Costas Constandinides, From Film Adaptation to Post-Celluloid Adaptation: Rethinking the Transition of Popular Narratives and Characters Across Old and New Media. London and New York: Continuum, 2010, h/bk 166 pp. ISBN 1441103802.
Jefferson Hunter, English Filming, English Writing. Bloomington and Indianapolis, Indiana UP, 2010, p/bk 280 pp. ISBN 0253221773.
Paul Newland (ed.), Don’t Look Now: British Cinema in the 1970s. Bristol, UK, and Chicago: Intellect Ltd., 2010, p/bk 280 pp. ISBN 1841503202.

Retelling European History on Film: An Essay Review

Although differing in terms of theoretical focus and subject, these four volumes are unified in their intention to follow the precepts of the historian E. H. Carr by showing how filmmaker-historians on both sides of the Atlantic have reworked European history, ancient and modern, to communicate different stories to their viewers, and how viewers have responded to such material.

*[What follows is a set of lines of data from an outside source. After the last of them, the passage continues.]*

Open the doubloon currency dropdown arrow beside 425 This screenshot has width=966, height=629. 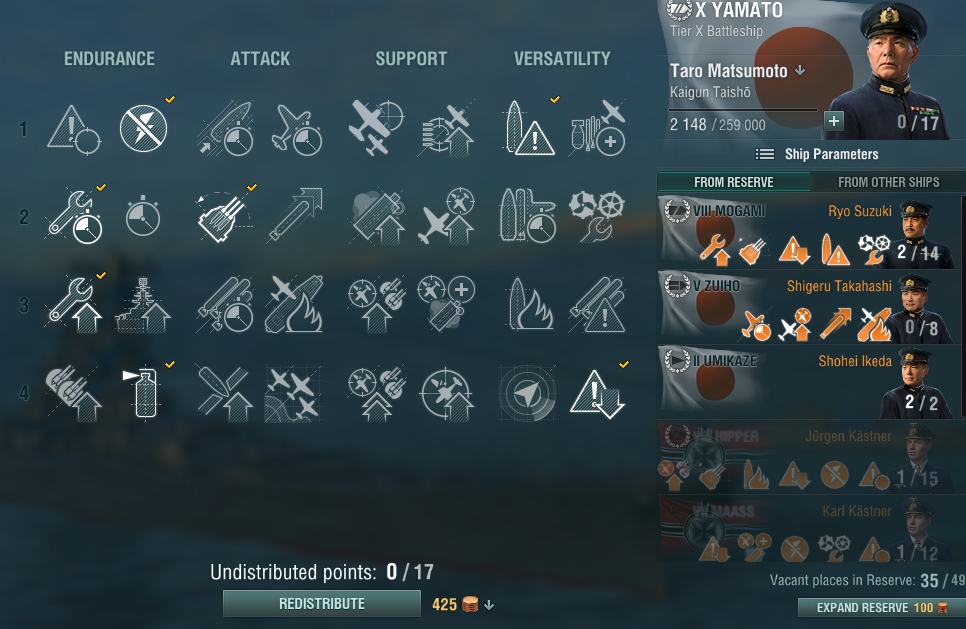coord(489,605)
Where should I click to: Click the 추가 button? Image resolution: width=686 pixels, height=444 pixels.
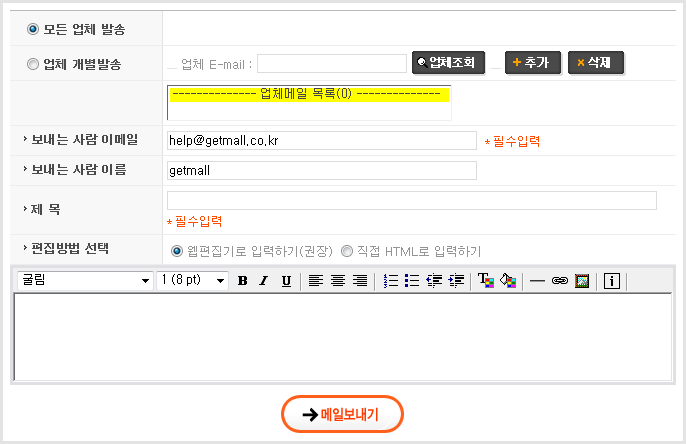pyautogui.click(x=532, y=63)
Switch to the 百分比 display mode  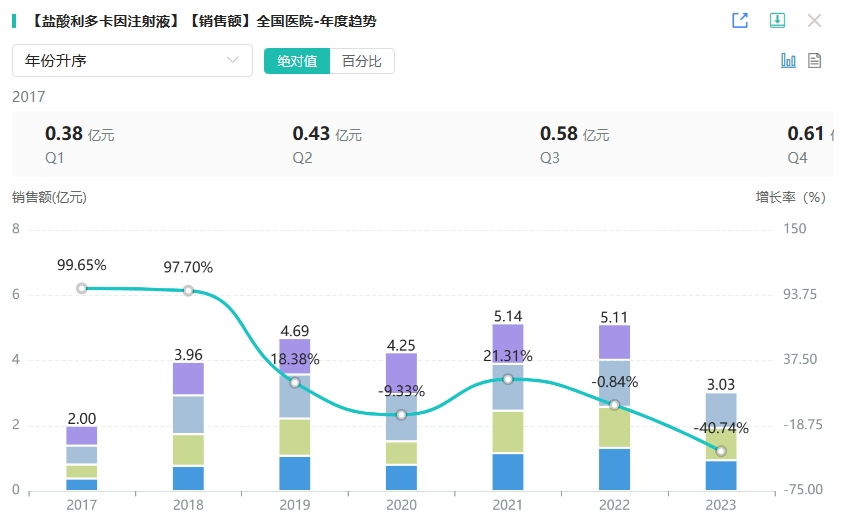(x=362, y=61)
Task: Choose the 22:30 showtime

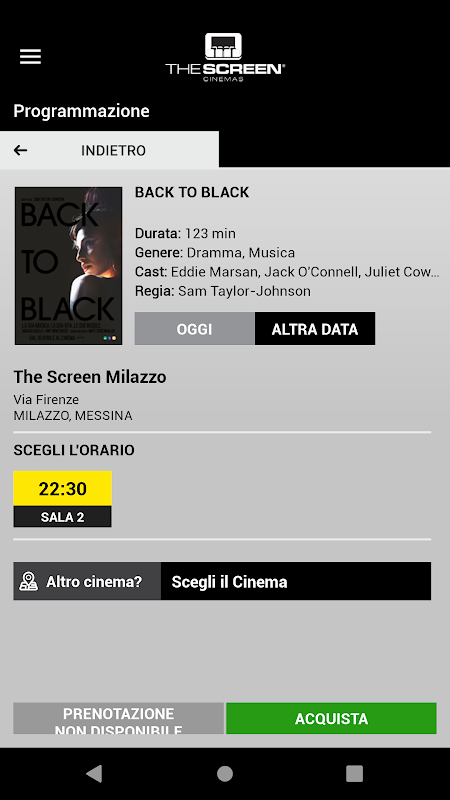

Nicholas Haydock’s Movie Medievalism takes as its subject the enduring fascination – in Hollywood and elsewhere – with the Middle Ages. Inspired by Jacques Lacan’s notion of the imaginary, Haydock argues that “cinémedievalism” (his term) has not been preoccupied with anachronism but with “a cultural fantasy wherein the reel/real divide is reinterpreted as the Imaginary/Real” (36). Films such as Jean-Jacques Annnaud’s The Name of the Rose (1986) recreate an imaginary past as a way of commenting on the real present: “The formation of a persecuting society, said to have begun in the late Middle Ages, can […] be seen behind the rise of capitalism but it is responsible for the failure of socialism” (32). Haydock proposes that this past/present relationship can be approached in Deleuzian terms as “a double arc, a present that passes and a past that is preserved [….] Put more simply, the past that the present is always becoming and the present nature of recollections mirror one another” (39). This phenomenon underlies the plot of Ingmar Bergman’s Seventh Seal (1957), where Antonius Block’s situation (as played by Max von Sydow) “marks a kind of midpoint in his transition between a genocidal holocaust (the Crusades), and the threat of an apocalypse (the Black Death), analogous perhaps to Bergman’s own situation in 1957 between World War II and the prospect of all-out nuclear war” (41).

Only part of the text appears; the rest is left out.